REPUBLIKA.CO.ID, JAKARTA -- Badan Pusat Statistik (BPS) merilis hasil survei perilaku antikorupsi masyarakat Indonesia pada 2015. Menurut Kepala BPS Suryamin, Indeks Perilaku Antikorupsi (IPAK) Indonesia tahun 2015 diketahui sebesar 3,59 dalam skala 0 sampai 5.
Angka ini sedikit lebih rendah 0,02 poin dibandingkan capaian tahun sebelumnya, 2014, yakni 3,61. Artinya, perilaku antikorupsi masyarakat Indonesia menurun.
"Nilai indeks semakin mendekati lima menunjukkan bahwa masyarakat berperilaku semakin antikorupsi. Sebaliknya, nilai IPAK yang semakin mendekati nol menunjukkan bahwa masyarakat berperilaku semakin permisif terhadap korupsi," jelas Suryamin dalam jumpa pers di kantor pusat BPS, Jakarta, Senin (22/2).

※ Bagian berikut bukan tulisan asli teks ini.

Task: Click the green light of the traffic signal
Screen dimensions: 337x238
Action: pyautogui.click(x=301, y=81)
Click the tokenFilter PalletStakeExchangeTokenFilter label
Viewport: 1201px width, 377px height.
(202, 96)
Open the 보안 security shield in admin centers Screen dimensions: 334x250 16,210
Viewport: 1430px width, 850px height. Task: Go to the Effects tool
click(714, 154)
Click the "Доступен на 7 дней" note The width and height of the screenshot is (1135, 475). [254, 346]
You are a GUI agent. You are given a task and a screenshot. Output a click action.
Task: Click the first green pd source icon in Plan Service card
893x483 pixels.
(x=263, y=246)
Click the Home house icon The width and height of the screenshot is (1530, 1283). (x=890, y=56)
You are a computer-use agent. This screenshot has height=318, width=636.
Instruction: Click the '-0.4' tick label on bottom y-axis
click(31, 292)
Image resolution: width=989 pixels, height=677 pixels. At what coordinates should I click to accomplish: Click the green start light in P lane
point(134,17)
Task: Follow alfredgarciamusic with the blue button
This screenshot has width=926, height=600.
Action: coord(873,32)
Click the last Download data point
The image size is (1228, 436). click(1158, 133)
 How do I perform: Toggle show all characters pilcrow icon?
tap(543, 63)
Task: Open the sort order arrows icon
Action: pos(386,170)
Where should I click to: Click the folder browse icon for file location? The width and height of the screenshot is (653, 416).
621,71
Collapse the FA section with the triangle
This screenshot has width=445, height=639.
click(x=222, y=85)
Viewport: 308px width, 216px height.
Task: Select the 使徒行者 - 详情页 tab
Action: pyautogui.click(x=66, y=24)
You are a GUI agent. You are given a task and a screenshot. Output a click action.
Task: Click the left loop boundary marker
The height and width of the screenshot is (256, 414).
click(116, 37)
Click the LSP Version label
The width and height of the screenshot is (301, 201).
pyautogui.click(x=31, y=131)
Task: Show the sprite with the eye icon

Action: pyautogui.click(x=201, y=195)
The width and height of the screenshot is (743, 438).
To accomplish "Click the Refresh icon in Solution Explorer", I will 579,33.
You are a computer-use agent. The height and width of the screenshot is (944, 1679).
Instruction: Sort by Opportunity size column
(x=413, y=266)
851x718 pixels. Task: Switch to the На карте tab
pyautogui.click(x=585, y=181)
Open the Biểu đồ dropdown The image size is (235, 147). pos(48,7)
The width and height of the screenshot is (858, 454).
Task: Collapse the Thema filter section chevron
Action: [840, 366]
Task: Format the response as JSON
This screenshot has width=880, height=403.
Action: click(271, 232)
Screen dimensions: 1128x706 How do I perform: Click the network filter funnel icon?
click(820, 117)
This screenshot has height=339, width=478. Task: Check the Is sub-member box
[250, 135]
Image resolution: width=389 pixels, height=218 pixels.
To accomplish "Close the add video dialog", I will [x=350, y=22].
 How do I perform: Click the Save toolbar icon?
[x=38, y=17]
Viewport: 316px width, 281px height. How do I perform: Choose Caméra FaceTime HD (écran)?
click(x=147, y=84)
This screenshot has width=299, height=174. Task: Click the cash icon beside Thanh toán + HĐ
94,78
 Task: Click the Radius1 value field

Data yang dikumpulkan BPS mencakup dua hal. Pertama, penilaian masyarakat terhadap kebiasaan korupsi. Data ini menghasilkan Indeks Persepsi Antikorupsi.
Kedua, pengalaman langsung pada 10 jenis pelayanan publik yang menyangkut penyuapan (bribery), pemerasan (extortion), dan nepotisme. Data tersebut menghasilkan Indeks Pengalaman Antikorupsi.
Adapun 10 pelayanan publik yang dimaksud, menurut Suryamin, yakni pengurusan surat administrasi pada level RT/RW, kantor kelurahan/desa, kantor polisi, kantor Perusahaan Listrik Negara (PLN), rumah sakit, sekolah-sekolah negeri, lembaga peradilan, kantor urusan agama (KUA), dinas kependudukan, dan dinas pertanahan.
Suryamin menunjukkan, berdasarkan survei tahun 2015 itu, Indeks Persepsi Antikorupsi masyarakat Indonesia (3,73) lebih tinggi ketimbang Indeks Pengalaman Antikorupsi (3,39). Dibandingkan tahun 2014, Indeks Persepsi Antikorupsi sebesar 3,71 poin, sedangkan Indeks Pengalaman Antikorupsi sebesar 3,49 poin.
Bila ditilik dari tahun 2012 hingga 2015, ada tren peningkatan dalam hal Indeks Persepsi Antikorupsi. Sebaliknya, dalam periode yang sama, Indeks Pengalaman Antikorupsi trennya menurun.
"Dengan kata lain, terkesan masyarakat semakin membenci korupsi (idealis) namun tidak sejalan dengan perilaku nyata dalam kehidupan sehari-hari," ungkap Suryamin.